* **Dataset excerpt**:
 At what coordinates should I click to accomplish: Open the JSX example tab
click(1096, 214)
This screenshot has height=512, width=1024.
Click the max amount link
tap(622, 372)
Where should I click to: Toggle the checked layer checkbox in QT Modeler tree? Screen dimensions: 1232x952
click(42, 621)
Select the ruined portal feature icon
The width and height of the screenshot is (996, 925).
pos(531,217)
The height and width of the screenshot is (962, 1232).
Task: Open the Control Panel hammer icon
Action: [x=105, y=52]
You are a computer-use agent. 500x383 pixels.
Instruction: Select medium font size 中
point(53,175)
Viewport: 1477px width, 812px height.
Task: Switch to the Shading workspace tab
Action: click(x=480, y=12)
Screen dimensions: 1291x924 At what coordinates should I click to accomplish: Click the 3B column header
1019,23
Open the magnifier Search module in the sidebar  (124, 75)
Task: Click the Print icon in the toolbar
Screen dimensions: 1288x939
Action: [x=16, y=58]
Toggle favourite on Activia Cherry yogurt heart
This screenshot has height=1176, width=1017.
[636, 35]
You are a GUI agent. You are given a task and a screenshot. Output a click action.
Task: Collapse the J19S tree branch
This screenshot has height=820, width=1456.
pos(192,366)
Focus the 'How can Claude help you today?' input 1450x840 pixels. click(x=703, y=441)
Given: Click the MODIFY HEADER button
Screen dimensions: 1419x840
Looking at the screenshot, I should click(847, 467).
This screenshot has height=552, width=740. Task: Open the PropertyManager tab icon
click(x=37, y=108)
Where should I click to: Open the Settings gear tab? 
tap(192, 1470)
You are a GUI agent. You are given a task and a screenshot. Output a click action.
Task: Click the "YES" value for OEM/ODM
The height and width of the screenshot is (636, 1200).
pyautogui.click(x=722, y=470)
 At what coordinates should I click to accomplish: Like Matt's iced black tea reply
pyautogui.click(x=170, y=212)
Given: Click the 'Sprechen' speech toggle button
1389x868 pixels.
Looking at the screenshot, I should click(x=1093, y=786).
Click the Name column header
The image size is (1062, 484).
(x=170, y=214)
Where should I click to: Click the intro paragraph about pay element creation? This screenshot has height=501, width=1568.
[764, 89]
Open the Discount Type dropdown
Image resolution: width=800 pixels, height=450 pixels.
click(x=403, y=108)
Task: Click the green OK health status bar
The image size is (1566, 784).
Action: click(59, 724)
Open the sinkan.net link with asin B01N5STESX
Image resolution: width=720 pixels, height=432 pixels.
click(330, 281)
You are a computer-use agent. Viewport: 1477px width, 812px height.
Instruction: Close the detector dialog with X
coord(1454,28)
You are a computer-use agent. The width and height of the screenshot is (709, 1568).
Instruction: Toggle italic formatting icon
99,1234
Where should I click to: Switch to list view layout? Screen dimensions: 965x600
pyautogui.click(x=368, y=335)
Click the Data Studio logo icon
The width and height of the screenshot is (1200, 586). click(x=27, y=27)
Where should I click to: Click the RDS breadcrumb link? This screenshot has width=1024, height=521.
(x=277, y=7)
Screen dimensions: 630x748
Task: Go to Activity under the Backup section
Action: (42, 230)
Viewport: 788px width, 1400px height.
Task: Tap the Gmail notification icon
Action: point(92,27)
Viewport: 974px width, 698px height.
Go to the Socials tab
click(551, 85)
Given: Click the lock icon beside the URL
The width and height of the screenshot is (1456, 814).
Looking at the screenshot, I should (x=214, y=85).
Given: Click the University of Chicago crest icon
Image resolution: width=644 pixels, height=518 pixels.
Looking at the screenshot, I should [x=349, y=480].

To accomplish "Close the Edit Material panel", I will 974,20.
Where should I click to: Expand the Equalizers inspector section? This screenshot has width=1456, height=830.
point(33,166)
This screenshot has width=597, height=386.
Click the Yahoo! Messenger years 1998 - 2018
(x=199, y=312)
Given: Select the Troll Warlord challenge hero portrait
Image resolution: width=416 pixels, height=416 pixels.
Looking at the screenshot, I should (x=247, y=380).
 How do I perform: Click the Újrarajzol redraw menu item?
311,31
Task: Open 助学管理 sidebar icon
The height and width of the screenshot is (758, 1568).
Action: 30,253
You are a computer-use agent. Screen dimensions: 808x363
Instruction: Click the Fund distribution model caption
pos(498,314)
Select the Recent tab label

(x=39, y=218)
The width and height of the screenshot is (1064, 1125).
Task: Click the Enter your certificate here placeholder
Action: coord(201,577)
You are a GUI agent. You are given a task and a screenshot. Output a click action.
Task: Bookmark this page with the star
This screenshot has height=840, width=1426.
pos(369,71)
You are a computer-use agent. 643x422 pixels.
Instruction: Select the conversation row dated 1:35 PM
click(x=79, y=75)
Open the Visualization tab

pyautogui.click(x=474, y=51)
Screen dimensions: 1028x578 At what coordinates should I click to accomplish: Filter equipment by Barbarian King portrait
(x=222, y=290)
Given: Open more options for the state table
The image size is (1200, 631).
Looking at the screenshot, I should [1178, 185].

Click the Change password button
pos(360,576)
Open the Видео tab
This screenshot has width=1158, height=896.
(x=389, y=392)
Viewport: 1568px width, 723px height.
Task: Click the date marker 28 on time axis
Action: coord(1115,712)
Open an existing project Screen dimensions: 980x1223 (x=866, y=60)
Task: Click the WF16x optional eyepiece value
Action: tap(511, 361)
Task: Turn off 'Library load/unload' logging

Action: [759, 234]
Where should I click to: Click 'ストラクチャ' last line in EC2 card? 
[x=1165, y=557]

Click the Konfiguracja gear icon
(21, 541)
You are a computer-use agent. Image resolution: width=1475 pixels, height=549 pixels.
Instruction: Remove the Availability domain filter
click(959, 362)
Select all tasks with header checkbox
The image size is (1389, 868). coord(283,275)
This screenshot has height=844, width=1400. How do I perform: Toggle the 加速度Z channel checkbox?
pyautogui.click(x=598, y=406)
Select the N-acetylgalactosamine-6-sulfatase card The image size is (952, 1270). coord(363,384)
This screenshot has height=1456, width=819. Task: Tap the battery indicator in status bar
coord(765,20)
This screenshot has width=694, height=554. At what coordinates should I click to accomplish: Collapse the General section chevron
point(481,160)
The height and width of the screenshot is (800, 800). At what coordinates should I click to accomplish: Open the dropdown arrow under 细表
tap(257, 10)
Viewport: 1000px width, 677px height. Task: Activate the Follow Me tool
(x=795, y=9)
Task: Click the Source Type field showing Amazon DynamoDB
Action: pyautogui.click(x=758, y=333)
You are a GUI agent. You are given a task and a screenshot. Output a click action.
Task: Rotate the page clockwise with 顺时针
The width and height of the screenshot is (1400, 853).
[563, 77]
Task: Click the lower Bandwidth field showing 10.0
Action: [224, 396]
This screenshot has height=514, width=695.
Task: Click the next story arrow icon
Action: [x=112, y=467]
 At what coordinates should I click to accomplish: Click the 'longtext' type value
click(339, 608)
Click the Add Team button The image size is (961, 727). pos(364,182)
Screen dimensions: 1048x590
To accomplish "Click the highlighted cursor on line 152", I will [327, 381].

* **PROBLEM TO SOLVE**:
Put the lines of the listing above into a numbered list, leaving out any blank lines.

* **CORRECT RESPONSE**:
1.  At what coordinates should I click to accomplish: Open the JSX example tab
2. click(1096, 214)
3. This screenshot has height=512, width=1024.
4. Click the max amount link
5. tap(622, 372)
6. Where should I click to: Toggle the checked layer checkbox in QT Modeler tree? Screen dimensions: 1232x952
7. click(42, 621)
8. Select the ruined portal feature icon
9. The width and height of the screenshot is (996, 925).
10. pos(531,217)
11. The height and width of the screenshot is (962, 1232).
12. Task: Open the Control Panel hammer icon
13. Action: [x=105, y=52]
14. You are a computer-use agent. 500x383 pixels.
15. Instruction: Select medium font size 中
16. point(53,175)
17. Viewport: 1477px width, 812px height.
18. Task: Switch to the Shading workspace tab
19. Action: click(x=480, y=12)
20. Screen dimensions: 1291x924 At what coordinates should I click to accomplish: Click the 3B column header
21. 1019,23
22. Open the magnifier Search module in the sidebar  (124, 75)
23. Task: Click the Print icon in the toolbar
24. Screen dimensions: 1288x939
25. Action: [x=16, y=58]
26. Toggle favourite on Activia Cherry yogurt heart
27. This screenshot has height=1176, width=1017.
28. [636, 35]
29. You are a GUI agent. You are given a task and a screenshot. Output a click action.
30. Task: Collapse the J19S tree branch
31. This screenshot has height=820, width=1456.
32. pos(192,366)
33. Focus the 'How can Claude help you today?' input 1450x840 pixels. click(x=703, y=441)
34. Given: Click the MODIFY HEADER button
35. Screen dimensions: 1419x840
36. Looking at the screenshot, I should click(847, 467).
37. This screenshot has height=552, width=740. Task: Open the PropertyManager tab icon
38. click(x=37, y=108)
39. Where should I click to: Open the Settings gear tab? 
40. tap(192, 1470)
41. You are a GUI agent. You are given a task and a screenshot. Output a click action.
42. Task: Click the "YES" value for OEM/ODM
43. The height and width of the screenshot is (636, 1200).
44. pyautogui.click(x=722, y=470)
45.  At what coordinates should I click to accomplish: Like Matt's iced black tea reply
46. pyautogui.click(x=170, y=212)
47. Given: Click the 'Sprechen' speech toggle button
48. 1389x868 pixels.
49. Looking at the screenshot, I should click(x=1093, y=786).
50. Click the Name column header
51. The image size is (1062, 484).
52. (x=170, y=214)
53. Where should I click to: Click the intro paragraph about pay element creation? This screenshot has height=501, width=1568.
54. [764, 89]
55. Open the Discount Type dropdown
56. Image resolution: width=800 pixels, height=450 pixels.
57. click(x=403, y=108)
58. Task: Click the green OK health status bar
59. The image size is (1566, 784).
60. Action: click(59, 724)
61. Open the sinkan.net link with asin B01N5STESX
62. Image resolution: width=720 pixels, height=432 pixels.
63. click(330, 281)
64. You are a computer-use agent. Viewport: 1477px width, 812px height.
65. Instruction: Close the detector dialog with X
66. coord(1454,28)
67. You are a computer-use agent. The width and height of the screenshot is (709, 1568).
68. Instruction: Toggle italic formatting icon
69. 99,1234
70. Where should I click to: Switch to list view layout? Screen dimensions: 965x600
71. pyautogui.click(x=368, y=335)
72. Click the Data Studio logo icon
73. The width and height of the screenshot is (1200, 586). click(x=27, y=27)
74. Where should I click to: Click the RDS breadcrumb link? This screenshot has width=1024, height=521.
75. (x=277, y=7)
76. Screen dimensions: 630x748
77. Task: Go to Activity under the Backup section
78. Action: (42, 230)
79. Viewport: 788px width, 1400px height.
80. Task: Tap the Gmail notification icon
81. Action: point(92,27)
82. Viewport: 974px width, 698px height.
83. Go to the Socials tab
84. click(551, 85)
85. Given: Click the lock icon beside the URL
86. The width and height of the screenshot is (1456, 814).
87. Looking at the screenshot, I should (x=214, y=85).
88. Given: Click the University of Chicago crest icon
89. Image resolution: width=644 pixels, height=518 pixels.
90. Looking at the screenshot, I should [x=349, y=480].
91. To accomplish "Close the Edit Material panel", I will 974,20.
92. Where should I click to: Expand the Equalizers inspector section? This screenshot has width=1456, height=830.
93. point(33,166)
94. This screenshot has width=597, height=386.
95. Click the Yahoo! Messenger years 1998 - 2018
96. (x=199, y=312)
97. Given: Select the Troll Warlord challenge hero portrait
98. Image resolution: width=416 pixels, height=416 pixels.
99. Looking at the screenshot, I should (x=247, y=380).
100.  How do I perform: Click the Újrarajzol redraw menu item?
101. 311,31
102. Task: Open 助学管理 sidebar icon
103. The height and width of the screenshot is (758, 1568).
104. Action: 30,253
105. You are a computer-use agent. Screen dimensions: 808x363
106. Instruction: Click the Fund distribution model caption
107. pos(498,314)
108. Select the Recent tab label
109. (x=39, y=218)
110. The width and height of the screenshot is (1064, 1125).
111. Task: Click the Enter your certificate here placeholder
112. Action: coord(201,577)
113. You are a GUI agent. You are given a task and a screenshot. Output a click action.
114. Task: Bookmark this page with the star
115. This screenshot has height=840, width=1426.
116. pos(369,71)
117. You are a computer-use agent. 643x422 pixels.
118. Instruction: Select the conversation row dated 1:35 PM
119. click(x=79, y=75)
120. Open the Visualization tab
121. pyautogui.click(x=474, y=51)
122. Screen dimensions: 1028x578 At what coordinates should I click to accomplish: Filter equipment by Barbarian King portrait
123. (x=222, y=290)
124. Given: Open more options for the state table
125. The image size is (1200, 631).
126. Looking at the screenshot, I should [1178, 185].
127. Click the Change password button
128. pos(360,576)
129. Open the Видео tab
130. This screenshot has width=1158, height=896.
131. (x=389, y=392)
132. Viewport: 1568px width, 723px height.
133. Task: Click the date marker 28 on time axis
134. Action: coord(1115,712)
135. Open an existing project Screen dimensions: 980x1223 (x=866, y=60)
136. Task: Click the WF16x optional eyepiece value
137. Action: tap(511, 361)
138. Task: Turn off 'Library load/unload' logging
139. Action: [759, 234]
140. Where should I click to: Click 'ストラクチャ' last line in EC2 card? 
141. [x=1165, y=557]
142. Click the Konfiguracja gear icon
143. (21, 541)
144. You are a computer-use agent. Image resolution: width=1475 pixels, height=549 pixels.
145. Instruction: Remove the Availability domain filter
146. click(959, 362)
147. Select all tasks with header checkbox
148. The image size is (1389, 868). coord(283,275)
149. This screenshot has height=844, width=1400. How do I perform: Toggle the 加速度Z channel checkbox?
150. pyautogui.click(x=598, y=406)
151. Select the N-acetylgalactosamine-6-sulfatase card The image size is (952, 1270). coord(363,384)
152. This screenshot has height=1456, width=819. Task: Tap the battery indicator in status bar
153. coord(765,20)
154. This screenshot has width=694, height=554. At what coordinates should I click to accomplish: Collapse the General section chevron
155. point(481,160)
156. The height and width of the screenshot is (800, 800). At what coordinates should I click to accomplish: Open the dropdown arrow under 细表
157. tap(257, 10)
158. Viewport: 1000px width, 677px height. Task: Activate the Follow Me tool
159. (x=795, y=9)
160. Task: Click the Source Type field showing Amazon DynamoDB
161. Action: pyautogui.click(x=758, y=333)
162. You are a GUI agent. You are given a task and a screenshot. Output a click action.
163. Task: Rotate the page clockwise with 顺时针
164. The width and height of the screenshot is (1400, 853).
165. [563, 77]
166. Task: Click the lower Bandwidth field showing 10.0
167. Action: [224, 396]
168. This screenshot has height=514, width=695.
169. Task: Click the next story arrow icon
170. Action: [x=112, y=467]
171.  At what coordinates should I click to accomplish: Click the 'longtext' type value
172. click(339, 608)
173. Click the Add Team button The image size is (961, 727). pos(364,182)
174. Screen dimensions: 1048x590
175. To accomplish "Click the highlighted cursor on line 152", I will [327, 381].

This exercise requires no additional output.